5 things you should know about SOC

before you decide to invest in it

 

We want to build our own SOC! This is usually first sentence I hear from customers when I ask them about the purpose of the meeting. The more I speak to them the more I have a feeling that they want to have SOC on one click, fully capable from tomorrow and with belief that their employees can do the job together with their current roles. Honor to the exceptions, but as a see SOC becomes trendy buzzword, lot of companies has the feeling that they need to be part of it, no matter what it means and what it costs.

I could be more than happy with this trend and approach. Being a SOC consultant during those days is pretty comfortable, but there is always a dark side of the moon. Customers have non-realistic expectations, we are trying to speed up the delivery as much as possible spending the days and nights on the customer side and the result is that at the end we are super tired, the SOC staff is angry to spend so many overtimes with us, they are usually unable to adopt new methodology in such a short time. At the end customer spends a lot of money and the outcome is some kind of mutated combination of our methodology and customer SOC staff habits and belief. This is usually far from what we had presented before and what customer expected.  

So, if you are considering building your own SOC or to bring some new capabilities into current one, let me share a few words and answer some questions that will help you to better understand the effort needed and align the expectations with reality.

What is SOC? You can find general terms like: “SOC detects, prevents and responds to cybersecurity threats that matter. SOC has the technology, processes, organization and governance needed to detect, prevent and respond to a wide range of cybersecurity threats.” But for me SOC is the last piece that help us to “close the security circle”. You can constantly control organizational policies and processes that is otherwise controlled only during audits. You can detect and respond early to an insider threats, effectively monitor your administrators and many more.

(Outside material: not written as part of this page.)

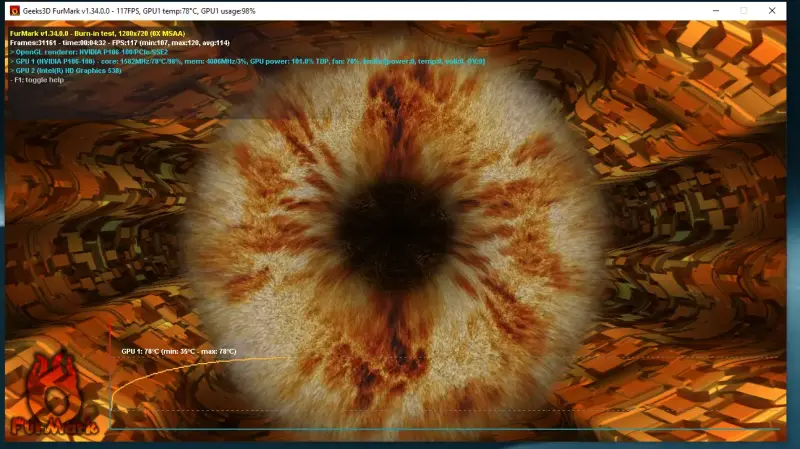Close the FurMark burn-in test window
This screenshot has height=449, width=800.
point(772,11)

In one sentence, SOC is a way how to make security better, smarter, detect faster and respond accurately.

Bellow you can find answers to the questions I usually receive when I talk with executives.

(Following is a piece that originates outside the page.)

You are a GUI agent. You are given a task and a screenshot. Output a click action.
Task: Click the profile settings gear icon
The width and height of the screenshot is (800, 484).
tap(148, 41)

How long does it take to build basic capabilities? Well it differs from organization to organization and industry to industry, but usually it is from 6 to 12 months. We should mention what we consider basic capabilities. From the job roles it is L1, L2, L3 analysts (sometimes L1, L2+ ), Security intelligence and governance. From technology we count SIEM, ticketing system and some kind of use case library (usually Excel sheet at the beginning). And then use case development and incident response processes. One can argue that 12 months seems pretty long, because ticketing system is usually within the company and you can deploy the SIEM within a day. But the most important are people. If you have them they still need to adopt and adapt to new processes. Not only learn them but also gain experience. Analysts needs to undergo few offenses/incidents to understand what is expected from them. Security intelligence guys has to develop quite a lot of use cases for different technologies and applications so they can assign right urgency, priority and develop really valuable organization specific use cases.

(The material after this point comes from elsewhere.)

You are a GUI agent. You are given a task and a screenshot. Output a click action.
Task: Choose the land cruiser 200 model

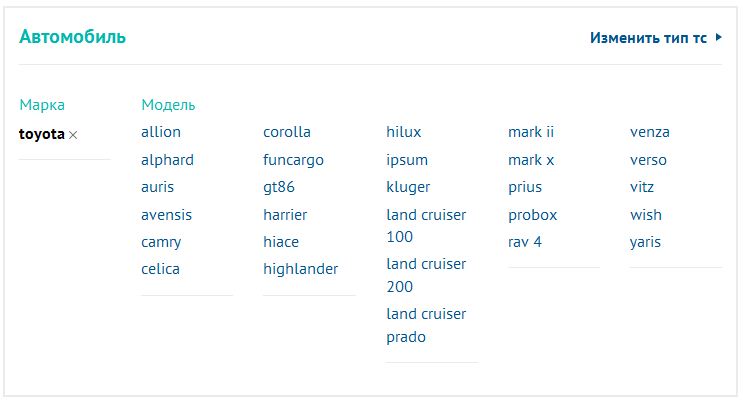click(x=426, y=275)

If you want to know more about roles in mature SOC roles, please see the article in here: Does it make sense to build my own SOC

How much does it cost? A lot. But in case you are not able to detect incidents, it will cost you even more. To answer how much it cost you need to know your environment. If we start with the bare minimum that we mentioned above, we have 6-10 people (not 24/7 operations) and SIEM. Let’s do not count the cost of ticketing system to achieve better results :-). Calculate the monthly cost for a security professional in your country and the costs for a SIEM. In that case you need to know the expected number of EPS, FPM or number of indexed data to estimate the costs. If you don’t want to stop with the basic capabilities, you should count some more security professionals and tools like incident response and big data platform, automation tools, cognitive analytics, etc. In that case it is better to ask somebody who has made the calculation before.

Is it worth it? You have to decide if you take the risk or you try the SOC journey. But once you start the things will start to make sense and the “security circle closes”. All your policies and settings can be monitored, permanently and online, not once a year during audit. You will unveil “suspicious admin behavior”, configuration mistakes and many more. Over all it will help you to come up with better solutions, understand your complex environment thoroughly and create policies and security settings that make sense, are applicable and enforceable.

My own, outsourced or hybrid? There is no silver bullet or universal answer for this question. It depends if you are able to find the right people or not. How fast you need to start, which roles you want to keep in house and which you can outsource, but I quite like the hybrid solution. If you are able to define your use cases and describe the incident response steps that should be performed, you can outsource L1 analysts. If you are struggling with use case development bring some professionals from outside and help your people grow. If you have no experience and idea, start with fully outsourced SOC and observe what you don’t like and then bring the key roles and responsibilities in house. But to answer this question it is always better asking somebody with the experience to help with the strategy and roadmap.

When can I have mature and fully capable SOC? I don’t want to scare you too much, but in a standard organization it is not sooner than 3 years. To consider SOC mature you should use information about vulnerabilities and risks, network forensics, big data analytics and processing unstructured data, fraud management, predictive threat management and many more.  In fact, SOC is never ending story. If you have optimizing SOC, you are continuously looking for improvement in processes, new metrics, dashboards that will help you to decide, manage and respond to a threat. Also, the threat landscape is and will be evolving so once you start you will be never done. But is an amazing and exciting journey.